Cosa attende Milo Djukanovic dopo la sconfitta elettorale?

Il partito di Djukanovic non potrà più formare la maggioranza in Parlamento, ma questo è solo il primo passo nella conquista della libertà del Montenegro, ha commentato Dragoslav Dedović per “Deutsche Welle”.

Gli analisti avevano visto per la prima volta l’elevata affluenza alle elezioni parlamentari in Montenegro come qualcosa che andava a favore dell’opposizione. In effetti, i sondaggi dell’opinione pubblica prevedevano che il Partito Democratico dei Socialisti (DPS) di Djukanovic potesse ottenere solo il 35% dei voti.

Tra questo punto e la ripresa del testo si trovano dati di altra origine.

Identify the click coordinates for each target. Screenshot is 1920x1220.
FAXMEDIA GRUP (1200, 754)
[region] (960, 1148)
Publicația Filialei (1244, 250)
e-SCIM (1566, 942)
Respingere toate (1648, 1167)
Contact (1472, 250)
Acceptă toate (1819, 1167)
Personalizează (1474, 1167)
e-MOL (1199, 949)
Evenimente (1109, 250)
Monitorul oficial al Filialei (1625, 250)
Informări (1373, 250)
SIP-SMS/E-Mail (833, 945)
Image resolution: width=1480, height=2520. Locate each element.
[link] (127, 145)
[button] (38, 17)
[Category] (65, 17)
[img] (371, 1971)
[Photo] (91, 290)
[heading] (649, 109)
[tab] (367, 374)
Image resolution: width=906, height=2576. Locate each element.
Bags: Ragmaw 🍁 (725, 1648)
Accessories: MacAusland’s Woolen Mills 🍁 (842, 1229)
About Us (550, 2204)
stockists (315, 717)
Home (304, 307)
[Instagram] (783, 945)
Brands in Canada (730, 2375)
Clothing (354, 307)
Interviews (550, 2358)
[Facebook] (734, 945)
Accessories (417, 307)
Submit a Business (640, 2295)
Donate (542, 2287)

Ma non avevano previsto quasi il 33% del voto dell’elettorato per la coalizione “Per il futuro del Montenegro”, quale spina dorsale del Fronte Democratico filo-serbo.

Un’elevata affluenza in Paesi come il Montenegro può avere effetti collaterali non voluti.

In un Paese che ufficialmente conta 622.000 abitanti, ci sono oltre 540.000 elettori registrati, cioè persone di età superiore ai 18 anni. Si stima che il numero di minori in Montenegro sia di circa 140.000. Quindi, o ci sono circa 700.000 montenegrini in totale, il che significa che le statistiche demografiche sono completamente sbagliate, o c’è un surplus di almeno 50.000 o addirittura 60.000 elettori fantasma, cioè il 10% dell’elettorato. Attivare questi elettori fittizi in situazioni critiche avrebbe potuto decidere il testa a testa a favore del partito al governo.

Forse è proprio quello che aveva in mente Milos Nikolic, portavoce del partito di Djukanovic, quando ha dichiarato, subito dopo la chiusura delle urne, guardando dritto nelle telecamere, che il suo partito era pronto a una grande affluenza e che si aspettava una vittoria.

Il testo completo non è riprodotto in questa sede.